Christians' perspective on the meaning of Easter eggs
For Christians, the holy week and Easter are part of the most significant event in human history, the life, death, and resurrection of Christ.
This tradition is so ancient that no one knows its origin, and few or any, African countries practice it.
So why eggs?
Although Christian families find joy in egg painting with all kinds of decorations and hues, it's the symbolism of the egg that is strongly associated with Easter.
Eggs symbolise new life and Easter Sunday is when Jesus rose from the dead.
For Christians, the egg symbolises Jesus' resurrection in the way the cracking of an egg brings forth new life and the eggshell represents the empty tomb.

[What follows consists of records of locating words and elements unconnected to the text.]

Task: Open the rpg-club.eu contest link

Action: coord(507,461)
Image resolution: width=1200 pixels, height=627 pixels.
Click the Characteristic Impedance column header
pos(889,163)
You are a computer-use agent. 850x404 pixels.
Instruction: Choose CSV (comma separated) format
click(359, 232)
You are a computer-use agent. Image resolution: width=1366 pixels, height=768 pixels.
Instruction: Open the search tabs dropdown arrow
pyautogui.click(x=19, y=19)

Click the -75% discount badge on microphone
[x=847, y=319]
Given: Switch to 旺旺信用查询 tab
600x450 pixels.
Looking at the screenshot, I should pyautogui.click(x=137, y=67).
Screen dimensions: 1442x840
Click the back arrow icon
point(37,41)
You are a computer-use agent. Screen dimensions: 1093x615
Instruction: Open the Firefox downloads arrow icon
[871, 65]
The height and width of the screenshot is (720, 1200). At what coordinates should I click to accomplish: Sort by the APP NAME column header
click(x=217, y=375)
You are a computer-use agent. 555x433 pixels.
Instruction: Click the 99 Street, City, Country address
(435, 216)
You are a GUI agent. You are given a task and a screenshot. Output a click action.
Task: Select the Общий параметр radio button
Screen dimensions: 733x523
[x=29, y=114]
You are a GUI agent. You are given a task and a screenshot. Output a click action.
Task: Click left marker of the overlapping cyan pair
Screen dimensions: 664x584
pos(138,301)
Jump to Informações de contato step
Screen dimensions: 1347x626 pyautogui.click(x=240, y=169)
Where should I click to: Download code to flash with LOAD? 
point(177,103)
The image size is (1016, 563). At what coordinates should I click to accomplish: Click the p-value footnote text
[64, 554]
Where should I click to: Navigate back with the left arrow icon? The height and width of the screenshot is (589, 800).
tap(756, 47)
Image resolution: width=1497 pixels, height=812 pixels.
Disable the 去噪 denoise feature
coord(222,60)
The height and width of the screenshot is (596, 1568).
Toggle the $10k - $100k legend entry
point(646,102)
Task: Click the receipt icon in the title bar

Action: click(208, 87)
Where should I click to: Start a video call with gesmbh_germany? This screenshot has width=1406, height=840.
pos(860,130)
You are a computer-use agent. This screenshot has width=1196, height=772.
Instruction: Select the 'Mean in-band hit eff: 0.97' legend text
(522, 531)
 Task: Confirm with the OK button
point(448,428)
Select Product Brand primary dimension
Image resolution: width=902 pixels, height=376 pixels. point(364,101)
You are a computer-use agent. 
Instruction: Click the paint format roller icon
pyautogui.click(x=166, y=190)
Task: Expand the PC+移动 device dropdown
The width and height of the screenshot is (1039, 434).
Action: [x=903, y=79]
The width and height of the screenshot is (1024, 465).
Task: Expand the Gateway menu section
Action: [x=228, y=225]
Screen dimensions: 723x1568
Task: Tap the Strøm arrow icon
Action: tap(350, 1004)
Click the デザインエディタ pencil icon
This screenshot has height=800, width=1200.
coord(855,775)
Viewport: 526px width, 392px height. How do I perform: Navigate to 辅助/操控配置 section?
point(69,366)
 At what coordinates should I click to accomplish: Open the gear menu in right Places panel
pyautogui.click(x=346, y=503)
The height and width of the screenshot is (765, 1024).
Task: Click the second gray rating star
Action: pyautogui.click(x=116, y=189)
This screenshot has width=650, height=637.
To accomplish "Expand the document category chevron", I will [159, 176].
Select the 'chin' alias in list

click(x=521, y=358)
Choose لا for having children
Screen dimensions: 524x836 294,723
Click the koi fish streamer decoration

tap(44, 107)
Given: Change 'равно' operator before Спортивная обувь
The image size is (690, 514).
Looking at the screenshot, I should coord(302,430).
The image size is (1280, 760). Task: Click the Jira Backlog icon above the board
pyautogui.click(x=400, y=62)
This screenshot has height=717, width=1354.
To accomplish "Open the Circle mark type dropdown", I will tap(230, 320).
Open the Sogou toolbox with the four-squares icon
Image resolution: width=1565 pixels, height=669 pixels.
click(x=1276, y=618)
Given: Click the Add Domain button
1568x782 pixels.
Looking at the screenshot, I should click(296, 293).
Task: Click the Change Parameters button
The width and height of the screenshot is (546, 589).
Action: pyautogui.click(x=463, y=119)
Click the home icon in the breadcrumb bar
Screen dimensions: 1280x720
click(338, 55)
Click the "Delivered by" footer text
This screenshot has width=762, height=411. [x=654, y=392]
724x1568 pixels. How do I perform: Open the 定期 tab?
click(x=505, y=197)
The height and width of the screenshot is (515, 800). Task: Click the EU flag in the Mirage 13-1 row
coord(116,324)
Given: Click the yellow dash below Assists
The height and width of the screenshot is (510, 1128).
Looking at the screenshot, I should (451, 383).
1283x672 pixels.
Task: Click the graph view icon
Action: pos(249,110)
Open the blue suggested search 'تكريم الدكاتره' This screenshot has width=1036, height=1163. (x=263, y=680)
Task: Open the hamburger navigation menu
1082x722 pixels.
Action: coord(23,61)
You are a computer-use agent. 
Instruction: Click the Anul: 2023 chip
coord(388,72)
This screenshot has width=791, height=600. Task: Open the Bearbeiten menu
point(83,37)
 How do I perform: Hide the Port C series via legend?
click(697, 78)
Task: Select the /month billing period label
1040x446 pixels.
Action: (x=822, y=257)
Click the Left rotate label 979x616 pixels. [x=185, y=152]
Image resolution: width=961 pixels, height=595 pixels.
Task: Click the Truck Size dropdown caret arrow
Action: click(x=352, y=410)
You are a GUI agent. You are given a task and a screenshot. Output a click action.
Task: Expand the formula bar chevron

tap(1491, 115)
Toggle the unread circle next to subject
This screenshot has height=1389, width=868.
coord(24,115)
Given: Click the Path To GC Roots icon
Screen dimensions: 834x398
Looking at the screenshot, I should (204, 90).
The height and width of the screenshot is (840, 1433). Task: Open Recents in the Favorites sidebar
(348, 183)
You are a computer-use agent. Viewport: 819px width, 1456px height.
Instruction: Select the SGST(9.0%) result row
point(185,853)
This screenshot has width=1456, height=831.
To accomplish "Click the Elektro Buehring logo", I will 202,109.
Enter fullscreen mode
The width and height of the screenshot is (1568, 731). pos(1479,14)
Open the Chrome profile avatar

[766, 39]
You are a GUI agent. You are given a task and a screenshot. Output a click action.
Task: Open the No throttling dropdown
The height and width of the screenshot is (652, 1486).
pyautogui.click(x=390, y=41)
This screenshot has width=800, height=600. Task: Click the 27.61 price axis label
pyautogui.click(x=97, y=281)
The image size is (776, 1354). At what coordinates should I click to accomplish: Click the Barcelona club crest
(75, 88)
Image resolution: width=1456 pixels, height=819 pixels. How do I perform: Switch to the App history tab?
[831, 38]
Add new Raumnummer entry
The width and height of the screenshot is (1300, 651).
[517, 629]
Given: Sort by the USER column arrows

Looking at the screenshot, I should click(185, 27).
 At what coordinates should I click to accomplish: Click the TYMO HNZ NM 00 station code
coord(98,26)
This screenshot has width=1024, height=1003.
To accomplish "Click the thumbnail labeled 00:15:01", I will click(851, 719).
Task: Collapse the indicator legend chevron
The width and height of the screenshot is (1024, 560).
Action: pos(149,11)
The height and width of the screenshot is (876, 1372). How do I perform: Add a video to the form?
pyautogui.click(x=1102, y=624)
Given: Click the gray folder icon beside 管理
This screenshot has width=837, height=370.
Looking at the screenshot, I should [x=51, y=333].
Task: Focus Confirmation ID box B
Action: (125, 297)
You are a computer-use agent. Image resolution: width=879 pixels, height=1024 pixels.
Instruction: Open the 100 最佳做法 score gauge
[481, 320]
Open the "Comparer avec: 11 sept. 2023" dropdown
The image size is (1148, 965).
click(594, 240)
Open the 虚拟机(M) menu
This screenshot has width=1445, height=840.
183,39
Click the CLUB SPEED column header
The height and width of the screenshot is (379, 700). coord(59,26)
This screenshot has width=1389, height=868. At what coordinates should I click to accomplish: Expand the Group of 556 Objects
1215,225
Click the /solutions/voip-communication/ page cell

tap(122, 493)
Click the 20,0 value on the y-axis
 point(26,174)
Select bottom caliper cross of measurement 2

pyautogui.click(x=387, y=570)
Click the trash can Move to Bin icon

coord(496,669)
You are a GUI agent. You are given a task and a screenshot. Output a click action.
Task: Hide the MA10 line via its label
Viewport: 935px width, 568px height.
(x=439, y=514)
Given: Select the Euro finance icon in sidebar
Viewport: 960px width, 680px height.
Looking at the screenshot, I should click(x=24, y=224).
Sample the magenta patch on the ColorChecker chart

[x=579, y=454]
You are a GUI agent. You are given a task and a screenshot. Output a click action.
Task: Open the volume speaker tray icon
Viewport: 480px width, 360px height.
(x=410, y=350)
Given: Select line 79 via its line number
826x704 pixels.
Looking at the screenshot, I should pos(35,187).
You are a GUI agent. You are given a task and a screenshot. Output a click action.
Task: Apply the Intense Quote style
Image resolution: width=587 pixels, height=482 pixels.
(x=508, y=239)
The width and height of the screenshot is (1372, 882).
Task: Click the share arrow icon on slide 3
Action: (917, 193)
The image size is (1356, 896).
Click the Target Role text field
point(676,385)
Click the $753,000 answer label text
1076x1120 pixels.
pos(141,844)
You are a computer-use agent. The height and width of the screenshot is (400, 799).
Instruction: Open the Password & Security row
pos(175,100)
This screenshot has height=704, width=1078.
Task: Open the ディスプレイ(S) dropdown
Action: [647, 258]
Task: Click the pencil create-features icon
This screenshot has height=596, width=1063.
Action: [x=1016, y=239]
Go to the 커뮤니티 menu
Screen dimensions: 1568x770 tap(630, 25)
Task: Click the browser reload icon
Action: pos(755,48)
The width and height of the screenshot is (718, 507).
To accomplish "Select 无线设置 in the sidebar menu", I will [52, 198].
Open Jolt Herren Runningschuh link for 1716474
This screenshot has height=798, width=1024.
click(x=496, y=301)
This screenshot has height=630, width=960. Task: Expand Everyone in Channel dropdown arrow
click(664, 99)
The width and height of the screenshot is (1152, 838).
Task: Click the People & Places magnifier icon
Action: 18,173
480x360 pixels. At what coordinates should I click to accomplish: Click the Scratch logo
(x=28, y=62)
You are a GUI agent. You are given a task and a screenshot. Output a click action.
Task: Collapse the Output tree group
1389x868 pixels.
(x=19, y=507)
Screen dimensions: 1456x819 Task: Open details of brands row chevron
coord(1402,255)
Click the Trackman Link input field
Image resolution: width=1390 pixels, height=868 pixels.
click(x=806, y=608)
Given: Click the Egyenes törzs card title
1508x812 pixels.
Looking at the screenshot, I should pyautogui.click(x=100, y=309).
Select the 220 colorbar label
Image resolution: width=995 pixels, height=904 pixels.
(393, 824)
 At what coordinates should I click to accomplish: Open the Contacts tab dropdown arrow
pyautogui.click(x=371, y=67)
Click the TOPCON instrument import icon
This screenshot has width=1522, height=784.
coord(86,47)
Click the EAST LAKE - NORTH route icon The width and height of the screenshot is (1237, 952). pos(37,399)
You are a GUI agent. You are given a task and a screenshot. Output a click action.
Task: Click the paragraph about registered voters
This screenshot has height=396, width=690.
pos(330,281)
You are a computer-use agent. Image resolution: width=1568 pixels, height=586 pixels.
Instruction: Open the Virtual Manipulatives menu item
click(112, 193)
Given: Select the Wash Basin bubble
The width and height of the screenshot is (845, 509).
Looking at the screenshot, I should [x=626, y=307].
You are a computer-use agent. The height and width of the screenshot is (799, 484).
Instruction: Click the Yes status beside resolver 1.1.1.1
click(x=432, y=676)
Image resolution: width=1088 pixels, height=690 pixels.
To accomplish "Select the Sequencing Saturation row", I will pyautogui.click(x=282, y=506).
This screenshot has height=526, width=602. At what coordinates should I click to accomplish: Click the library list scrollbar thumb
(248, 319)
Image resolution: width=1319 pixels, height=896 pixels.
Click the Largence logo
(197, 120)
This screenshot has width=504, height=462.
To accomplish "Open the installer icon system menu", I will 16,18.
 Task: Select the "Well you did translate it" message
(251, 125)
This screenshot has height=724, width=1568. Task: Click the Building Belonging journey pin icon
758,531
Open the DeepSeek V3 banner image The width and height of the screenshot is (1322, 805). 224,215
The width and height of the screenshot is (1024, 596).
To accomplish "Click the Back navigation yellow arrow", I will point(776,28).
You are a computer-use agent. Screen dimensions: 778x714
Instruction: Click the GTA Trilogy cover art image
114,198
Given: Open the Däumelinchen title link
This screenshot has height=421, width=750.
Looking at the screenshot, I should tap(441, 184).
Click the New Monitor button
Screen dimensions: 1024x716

It is also a sign that Jesus came back with a new life as chicks hatch out of eggs.
The eggs are hardboiled and painted or dyed with safe paint or colouring agents to be eaten on Easter as part of the celebration.
However, since it might involve kids, some parents prefer to use fake eggs made from plastic.
This tradition dates back to the 13th century, and one reason for it is that Christians were forbidden from eating eggs during Lent.
So people adopted painting and decorating them towards Easter to eat them during the celebrations.
Moreover, since Christians who fasted did not eat eggs for over a month, there was plenty to spare.
The tradition of egg painting often involves an Easter egg hunt where parents hide the eggs for the children to find.